Labour's welfare reforms have generated considerable interest and debate both within parliament and in the public arena. However, it is far from clear that shifts in political attitudes towards welfare have been reflected in public opinion. MPs act as an important channel of communication between the public and the executive. Constituency work remains an important, and arguably growing (Healey et al, 2005), part of MPs’ work, and, as noted in Chapter Three, some of the changes to the parliamentary timetable as part of the ‘modernisation’ process were intended to help them in fulfilling that role. This chapter examines the role of parliament in representing the interests of citizens, by comparing MPs’ attitudes to welfare, as discussed in Chapter Four, with evidence of public attitudes to welfare collated from the annual British Social Attitudes survey and public opinion polls. The chapter will seek to identify and explain areas of disagreement and consensus between public and parliamentary attitudes to welfare, focusing in particular on questions regarding commitment to state welfare provision, priorities in welfare spending, and attitudes towards funding for welfare provision.
Studies of political representation have offered several interpretations of the representative function of MPs. These often begin with the notion of trusteeship expressed by Edmund Burke on his election to parliament in 1774, when he famously informed his new constituents that while he would put ‘great weight’ on their wishes and accord their opinions the highest respect, he would not be bound by them. “Your representative”, he asserted, “owes you, not his industry only, but his judgement; and he betrays, instead of serving you, if he sacrifices it to your opinion” (Burke, 1808, p 19).

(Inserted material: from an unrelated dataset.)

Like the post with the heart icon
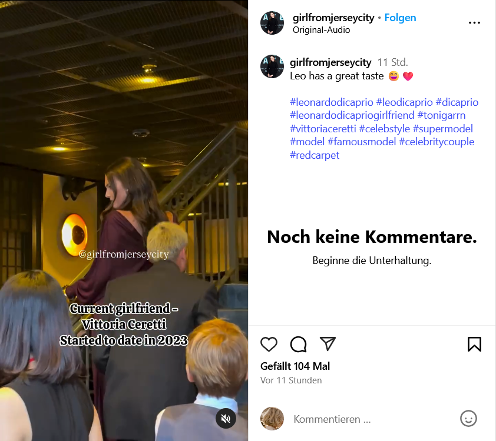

Modern commentators have increasingly questioned the relevance of Burkean notions of representation, or at least sought to limit the occasions when Burke should be applied. In a seminal work on representation published in 1967, Pitkin argued that, while representatives must be capable of independent action or judgement, representative government must be characterised by a “constant condition of responsiveness” (Pitkin, 1967, p 233). Conflict between representative and represented, Pitkin argued, “must not normally take place. The representative … must not be found persistently at odds with the wishes of the represented without good reason…” (Pitkin, 1967, p 209).